Problem to solve: Copy out the material below word for word, every line of it.

Data lines:

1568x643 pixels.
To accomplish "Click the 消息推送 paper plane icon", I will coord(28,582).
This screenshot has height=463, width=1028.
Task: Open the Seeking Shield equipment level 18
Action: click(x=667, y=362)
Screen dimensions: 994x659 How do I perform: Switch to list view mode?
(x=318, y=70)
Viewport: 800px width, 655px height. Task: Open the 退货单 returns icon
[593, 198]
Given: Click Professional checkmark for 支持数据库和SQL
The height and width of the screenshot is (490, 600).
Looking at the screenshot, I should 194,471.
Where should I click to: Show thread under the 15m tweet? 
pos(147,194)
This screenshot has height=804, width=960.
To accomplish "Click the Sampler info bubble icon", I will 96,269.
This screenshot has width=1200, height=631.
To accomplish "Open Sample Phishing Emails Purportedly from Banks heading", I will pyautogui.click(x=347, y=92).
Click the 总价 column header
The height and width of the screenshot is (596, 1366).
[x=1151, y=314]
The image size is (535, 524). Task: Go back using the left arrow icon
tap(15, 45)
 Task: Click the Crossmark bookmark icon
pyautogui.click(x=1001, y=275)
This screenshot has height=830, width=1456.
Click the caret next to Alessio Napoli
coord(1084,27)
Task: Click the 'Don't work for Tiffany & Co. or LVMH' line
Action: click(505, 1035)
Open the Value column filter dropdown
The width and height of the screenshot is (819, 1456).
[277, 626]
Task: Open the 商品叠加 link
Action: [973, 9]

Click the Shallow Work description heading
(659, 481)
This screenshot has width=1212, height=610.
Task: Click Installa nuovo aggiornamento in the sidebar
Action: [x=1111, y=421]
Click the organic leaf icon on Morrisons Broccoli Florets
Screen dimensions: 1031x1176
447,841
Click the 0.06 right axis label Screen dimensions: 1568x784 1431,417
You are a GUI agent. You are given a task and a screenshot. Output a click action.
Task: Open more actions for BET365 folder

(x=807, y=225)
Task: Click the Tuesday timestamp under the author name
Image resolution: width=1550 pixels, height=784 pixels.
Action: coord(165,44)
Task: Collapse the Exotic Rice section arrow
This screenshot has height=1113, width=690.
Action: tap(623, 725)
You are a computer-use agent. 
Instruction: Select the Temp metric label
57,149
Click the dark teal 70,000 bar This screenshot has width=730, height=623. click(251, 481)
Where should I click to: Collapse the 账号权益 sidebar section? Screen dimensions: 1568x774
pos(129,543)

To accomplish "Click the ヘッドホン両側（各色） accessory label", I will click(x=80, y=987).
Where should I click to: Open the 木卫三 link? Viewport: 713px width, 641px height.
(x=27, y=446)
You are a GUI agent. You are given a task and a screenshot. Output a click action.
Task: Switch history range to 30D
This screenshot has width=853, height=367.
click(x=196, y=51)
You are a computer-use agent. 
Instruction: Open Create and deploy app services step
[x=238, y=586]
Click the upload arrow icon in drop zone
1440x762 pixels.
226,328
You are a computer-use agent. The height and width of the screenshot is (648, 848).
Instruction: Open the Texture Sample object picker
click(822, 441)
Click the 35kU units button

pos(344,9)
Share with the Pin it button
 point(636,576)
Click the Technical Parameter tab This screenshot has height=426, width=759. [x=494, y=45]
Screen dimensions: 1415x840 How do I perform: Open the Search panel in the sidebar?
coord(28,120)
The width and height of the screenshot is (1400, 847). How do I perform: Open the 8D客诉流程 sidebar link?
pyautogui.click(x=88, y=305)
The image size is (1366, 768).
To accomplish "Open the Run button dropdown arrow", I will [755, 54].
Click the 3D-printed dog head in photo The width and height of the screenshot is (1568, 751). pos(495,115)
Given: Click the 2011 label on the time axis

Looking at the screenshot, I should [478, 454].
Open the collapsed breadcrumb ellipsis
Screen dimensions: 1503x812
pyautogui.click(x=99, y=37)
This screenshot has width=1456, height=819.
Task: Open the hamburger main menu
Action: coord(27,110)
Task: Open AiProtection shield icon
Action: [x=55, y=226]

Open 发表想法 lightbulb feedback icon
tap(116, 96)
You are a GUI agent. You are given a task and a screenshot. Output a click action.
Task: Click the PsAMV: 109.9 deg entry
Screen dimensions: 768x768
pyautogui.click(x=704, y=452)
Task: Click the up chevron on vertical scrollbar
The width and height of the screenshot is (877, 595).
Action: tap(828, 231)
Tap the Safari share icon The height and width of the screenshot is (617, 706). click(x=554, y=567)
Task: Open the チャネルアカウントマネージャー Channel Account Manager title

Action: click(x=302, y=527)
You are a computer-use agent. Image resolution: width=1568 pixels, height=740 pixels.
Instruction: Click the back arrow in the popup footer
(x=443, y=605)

Task solution:
1568x643 pixels.
To accomplish "Click the 消息推送 paper plane icon", I will coord(28,582).
This screenshot has height=463, width=1028.
Task: Open the Seeking Shield equipment level 18
Action: click(x=667, y=362)
Screen dimensions: 994x659 How do I perform: Switch to list view mode?
(x=318, y=70)
Viewport: 800px width, 655px height. Task: Open the 退货单 returns icon
[593, 198]
Given: Click Professional checkmark for 支持数据库和SQL
The height and width of the screenshot is (490, 600).
Looking at the screenshot, I should 194,471.
Where should I click to: Show thread under the 15m tweet? 
pos(147,194)
This screenshot has height=804, width=960.
To accomplish "Click the Sampler info bubble icon", I will 96,269.
This screenshot has width=1200, height=631.
To accomplish "Open Sample Phishing Emails Purportedly from Banks heading", I will pyautogui.click(x=347, y=92).
Click the 总价 column header
The height and width of the screenshot is (596, 1366).
[x=1151, y=314]
The image size is (535, 524). Task: Go back using the left arrow icon
tap(15, 45)
 Task: Click the Crossmark bookmark icon
pyautogui.click(x=1001, y=275)
This screenshot has height=830, width=1456.
Click the caret next to Alessio Napoli
coord(1084,27)
Task: Click the 'Don't work for Tiffany & Co. or LVMH' line
Action: click(505, 1035)
Open the Value column filter dropdown
The width and height of the screenshot is (819, 1456).
[277, 626]
Task: Open the 商品叠加 link
Action: [973, 9]

Click the Shallow Work description heading
(659, 481)
This screenshot has width=1212, height=610.
Task: Click Installa nuovo aggiornamento in the sidebar
Action: [x=1111, y=421]
Click the organic leaf icon on Morrisons Broccoli Florets
Screen dimensions: 1031x1176
447,841
Click the 0.06 right axis label Screen dimensions: 1568x784 1431,417
You are a GUI agent. You are given a task and a screenshot. Output a click action.
Task: Open more actions for BET365 folder

(x=807, y=225)
Task: Click the Tuesday timestamp under the author name
Image resolution: width=1550 pixels, height=784 pixels.
Action: coord(165,44)
Task: Collapse the Exotic Rice section arrow
This screenshot has height=1113, width=690.
Action: tap(623, 725)
You are a computer-use agent. 
Instruction: Select the Temp metric label
57,149
Click the dark teal 70,000 bar This screenshot has width=730, height=623. click(251, 481)
Where should I click to: Collapse the 账号权益 sidebar section? Screen dimensions: 1568x774
pos(129,543)

To accomplish "Click the ヘッドホン両側（各色） accessory label", I will click(x=80, y=987).
Where should I click to: Open the 木卫三 link? Viewport: 713px width, 641px height.
(x=27, y=446)
You are a GUI agent. You are given a task and a screenshot. Output a click action.
Task: Switch history range to 30D
This screenshot has width=853, height=367.
click(x=196, y=51)
You are a computer-use agent. 
Instruction: Open Create and deploy app services step
[x=238, y=586]
Click the upload arrow icon in drop zone
1440x762 pixels.
226,328
You are a computer-use agent. The height and width of the screenshot is (648, 848).
Instruction: Open the Texture Sample object picker
click(822, 441)
Click the 35kU units button

pos(344,9)
Share with the Pin it button
 point(636,576)
Click the Technical Parameter tab This screenshot has height=426, width=759. [x=494, y=45]
Screen dimensions: 1415x840 How do I perform: Open the Search panel in the sidebar?
coord(28,120)
The width and height of the screenshot is (1400, 847). How do I perform: Open the 8D客诉流程 sidebar link?
pyautogui.click(x=88, y=305)
The image size is (1366, 768).
To accomplish "Open the Run button dropdown arrow", I will [755, 54].
Click the 3D-printed dog head in photo The width and height of the screenshot is (1568, 751). pos(495,115)
Given: Click the 2011 label on the time axis

Looking at the screenshot, I should [478, 454].
Open the collapsed breadcrumb ellipsis
Screen dimensions: 1503x812
pyautogui.click(x=99, y=37)
This screenshot has width=1456, height=819.
Task: Open the hamburger main menu
Action: coord(27,110)
Task: Open AiProtection shield icon
Action: [x=55, y=226]

Open 发表想法 lightbulb feedback icon
tap(116, 96)
You are a GUI agent. You are given a task and a screenshot. Output a click action.
Task: Click the PsAMV: 109.9 deg entry
Screen dimensions: 768x768
pyautogui.click(x=704, y=452)
Task: Click the up chevron on vertical scrollbar
The width and height of the screenshot is (877, 595).
Action: tap(828, 231)
Tap the Safari share icon The height and width of the screenshot is (617, 706). click(x=554, y=567)
Task: Open the チャネルアカウントマネージャー Channel Account Manager title

Action: click(x=302, y=527)
You are a computer-use agent. Image resolution: width=1568 pixels, height=740 pixels.
Instruction: Click the back arrow in the popup footer
(x=443, y=605)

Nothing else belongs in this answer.